19. En second lieu, la société GTOI soutient que le GHER a commis une faute dans l’estimation de ses besoins et dans la conception même du marché. Toutefois, il résulte de l’instruction que le maître d’ouvrage a commandé, conformément aux préconisations liées à la norme technique NF P 94-500 dans sa version du 5 juin 2000 en vigueur, une étude géotechnique comprenant les missions G0, G11 et G12 ayant donné lieu au rapport du 30 novembre 2005, qui avait pour objectif notamment de déterminer la nature des sols, les niveaux d’ancrage et les contraintes admissibles et de préconiser un mode de fondation. Ce rapport a mis en évidence la grande hétérogénéité des sols et précisait que les coupes et essais réalisés n’étaient valables qu’au droit des forages et puits et pouvaient subir des modifications en d’autres points du terrain.
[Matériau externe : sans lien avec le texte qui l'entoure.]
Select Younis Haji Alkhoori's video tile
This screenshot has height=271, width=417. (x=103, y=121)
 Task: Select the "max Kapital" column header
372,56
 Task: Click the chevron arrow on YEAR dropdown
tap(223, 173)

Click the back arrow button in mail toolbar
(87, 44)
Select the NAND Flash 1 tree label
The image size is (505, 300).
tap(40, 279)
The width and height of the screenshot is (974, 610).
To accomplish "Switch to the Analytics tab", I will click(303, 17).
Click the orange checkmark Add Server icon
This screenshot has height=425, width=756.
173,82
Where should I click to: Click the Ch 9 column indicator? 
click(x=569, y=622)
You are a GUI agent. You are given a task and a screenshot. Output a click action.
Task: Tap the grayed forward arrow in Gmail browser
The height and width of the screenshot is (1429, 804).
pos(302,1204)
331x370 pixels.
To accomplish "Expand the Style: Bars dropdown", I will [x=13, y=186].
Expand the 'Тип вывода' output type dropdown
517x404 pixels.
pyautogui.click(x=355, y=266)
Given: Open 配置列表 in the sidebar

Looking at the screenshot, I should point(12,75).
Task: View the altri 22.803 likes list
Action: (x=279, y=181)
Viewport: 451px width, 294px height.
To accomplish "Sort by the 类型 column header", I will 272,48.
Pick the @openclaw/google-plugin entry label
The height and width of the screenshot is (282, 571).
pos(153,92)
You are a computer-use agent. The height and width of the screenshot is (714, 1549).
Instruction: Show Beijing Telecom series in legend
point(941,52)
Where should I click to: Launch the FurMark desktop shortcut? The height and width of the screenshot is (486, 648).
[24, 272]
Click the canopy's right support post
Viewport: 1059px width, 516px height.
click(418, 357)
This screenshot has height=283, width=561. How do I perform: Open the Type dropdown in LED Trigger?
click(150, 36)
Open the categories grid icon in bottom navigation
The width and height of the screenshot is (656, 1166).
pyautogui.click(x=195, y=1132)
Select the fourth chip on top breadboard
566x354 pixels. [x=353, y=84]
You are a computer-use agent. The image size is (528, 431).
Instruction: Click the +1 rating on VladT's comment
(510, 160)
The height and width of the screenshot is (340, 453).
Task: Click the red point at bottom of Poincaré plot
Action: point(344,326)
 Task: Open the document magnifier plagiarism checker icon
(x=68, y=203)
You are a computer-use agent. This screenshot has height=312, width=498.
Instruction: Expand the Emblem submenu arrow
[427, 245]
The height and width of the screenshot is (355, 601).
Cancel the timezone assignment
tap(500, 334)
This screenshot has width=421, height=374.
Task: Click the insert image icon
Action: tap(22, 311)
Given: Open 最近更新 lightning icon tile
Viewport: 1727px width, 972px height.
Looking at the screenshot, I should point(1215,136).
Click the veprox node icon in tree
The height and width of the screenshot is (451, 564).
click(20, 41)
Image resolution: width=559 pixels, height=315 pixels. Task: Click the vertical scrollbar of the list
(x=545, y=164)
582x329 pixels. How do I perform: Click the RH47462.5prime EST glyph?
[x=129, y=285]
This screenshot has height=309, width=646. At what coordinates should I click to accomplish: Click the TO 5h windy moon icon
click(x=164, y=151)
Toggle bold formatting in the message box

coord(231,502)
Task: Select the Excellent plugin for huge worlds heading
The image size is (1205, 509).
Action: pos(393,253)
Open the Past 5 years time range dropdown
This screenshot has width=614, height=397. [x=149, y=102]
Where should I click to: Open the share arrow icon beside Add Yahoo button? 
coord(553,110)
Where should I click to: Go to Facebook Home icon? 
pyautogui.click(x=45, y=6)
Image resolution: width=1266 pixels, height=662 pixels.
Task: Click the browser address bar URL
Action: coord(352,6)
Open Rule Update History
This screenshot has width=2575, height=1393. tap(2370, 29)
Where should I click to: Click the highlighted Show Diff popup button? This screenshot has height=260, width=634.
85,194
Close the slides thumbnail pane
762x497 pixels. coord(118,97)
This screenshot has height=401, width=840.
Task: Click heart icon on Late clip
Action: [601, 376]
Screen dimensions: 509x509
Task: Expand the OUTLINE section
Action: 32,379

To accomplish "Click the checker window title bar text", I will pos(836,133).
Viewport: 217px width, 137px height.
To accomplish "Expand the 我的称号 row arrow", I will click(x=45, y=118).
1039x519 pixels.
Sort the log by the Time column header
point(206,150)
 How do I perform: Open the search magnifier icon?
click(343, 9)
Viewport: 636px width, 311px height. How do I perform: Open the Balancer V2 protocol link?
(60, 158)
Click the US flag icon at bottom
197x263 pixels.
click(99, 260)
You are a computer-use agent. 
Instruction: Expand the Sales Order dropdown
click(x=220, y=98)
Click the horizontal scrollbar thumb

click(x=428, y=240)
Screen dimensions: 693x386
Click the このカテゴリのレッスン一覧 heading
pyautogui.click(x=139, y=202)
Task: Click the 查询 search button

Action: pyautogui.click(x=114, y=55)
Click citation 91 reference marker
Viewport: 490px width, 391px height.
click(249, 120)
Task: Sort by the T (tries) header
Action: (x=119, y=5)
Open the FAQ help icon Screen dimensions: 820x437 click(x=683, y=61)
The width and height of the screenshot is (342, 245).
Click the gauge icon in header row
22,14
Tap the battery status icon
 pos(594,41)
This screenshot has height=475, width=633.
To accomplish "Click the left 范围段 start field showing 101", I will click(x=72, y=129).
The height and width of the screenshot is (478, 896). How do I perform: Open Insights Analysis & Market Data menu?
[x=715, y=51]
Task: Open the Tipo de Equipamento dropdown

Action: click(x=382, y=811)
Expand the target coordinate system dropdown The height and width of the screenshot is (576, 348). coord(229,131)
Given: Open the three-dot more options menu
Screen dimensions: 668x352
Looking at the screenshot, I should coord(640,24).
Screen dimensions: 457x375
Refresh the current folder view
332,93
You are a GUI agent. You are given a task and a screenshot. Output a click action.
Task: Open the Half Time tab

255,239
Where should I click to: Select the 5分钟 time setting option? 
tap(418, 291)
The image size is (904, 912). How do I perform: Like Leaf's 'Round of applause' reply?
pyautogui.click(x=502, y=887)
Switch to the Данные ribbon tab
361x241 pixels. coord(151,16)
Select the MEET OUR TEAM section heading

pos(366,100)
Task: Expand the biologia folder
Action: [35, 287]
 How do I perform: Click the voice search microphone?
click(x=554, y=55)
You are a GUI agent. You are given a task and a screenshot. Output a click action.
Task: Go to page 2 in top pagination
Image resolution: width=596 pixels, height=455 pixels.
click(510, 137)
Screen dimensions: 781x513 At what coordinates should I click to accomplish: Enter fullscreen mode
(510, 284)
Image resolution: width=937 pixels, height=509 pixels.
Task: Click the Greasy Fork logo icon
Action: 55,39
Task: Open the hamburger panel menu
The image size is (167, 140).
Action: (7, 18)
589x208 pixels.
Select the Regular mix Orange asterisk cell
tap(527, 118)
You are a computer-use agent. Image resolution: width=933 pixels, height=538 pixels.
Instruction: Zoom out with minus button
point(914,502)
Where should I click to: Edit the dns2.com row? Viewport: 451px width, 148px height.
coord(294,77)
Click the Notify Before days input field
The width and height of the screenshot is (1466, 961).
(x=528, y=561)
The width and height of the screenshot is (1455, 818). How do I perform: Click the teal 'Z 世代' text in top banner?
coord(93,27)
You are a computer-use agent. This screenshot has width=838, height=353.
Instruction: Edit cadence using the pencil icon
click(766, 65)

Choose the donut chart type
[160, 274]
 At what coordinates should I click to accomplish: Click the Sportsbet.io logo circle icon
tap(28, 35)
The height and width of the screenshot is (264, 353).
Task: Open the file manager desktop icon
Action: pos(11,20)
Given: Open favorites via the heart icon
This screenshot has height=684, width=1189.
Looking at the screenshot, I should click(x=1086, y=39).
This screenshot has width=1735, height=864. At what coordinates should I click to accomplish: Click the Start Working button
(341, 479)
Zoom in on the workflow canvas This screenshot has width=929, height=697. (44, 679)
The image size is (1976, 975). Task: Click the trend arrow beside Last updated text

Ainsi, cette étude permettait à la société GTOI de prendre en compte, pour l’établissement de son offre forfaitaire, les incertitudes tenant à la structure du sous-sol. Par suite le GHER n’a pas commis de faute en ne commanditant pas une mission de type G2 « étude de projet géotechnique » laquelle n’était pas contractuellement rendue obligatoire. Au demeurant, la société GTOI n’a pas demandé d’études complémentaires ni n’a formulé de réserves tenant à une insuffisance de l’étude de 2005 dans le cadre de l’élaboration de son offre. Par ailleurs, si par une note du 11 juillet 2007 adressée au maître d’ouvrage, la société Geiser, mandatée suite à la constatation d’une anomalie, indique que « compte tenu des dimensions conséquentes de l’anomalie mise en évidence sous l’emprise du futur bâtiment A (visualisée sur site) », elle envisage plusieurs mesures à adopter, cette circonstance n’est toutefois pas de nature à établir que le maître d’ouvrage connaissait l’état réel du sous-sol lorsqu’il a procédé à l’estimation de ses besoins et à la conception du marché. Enfin, il ne résulte pas de l’instruction, compte tenu de ce qui a été dit, que le maître d’ouvrage était tenu de procéder à des études complémentaires pour établir avec précision la nature du sol et l’existence de cavités rocheuses. Par suite, aucune faute du maître d’ouvrage, ou de son mandataire, dans l’estimation de ses besoins et dans la conception même du marché n’est établie en sorte que la responsabilité de ces derniers ne peut être engagée.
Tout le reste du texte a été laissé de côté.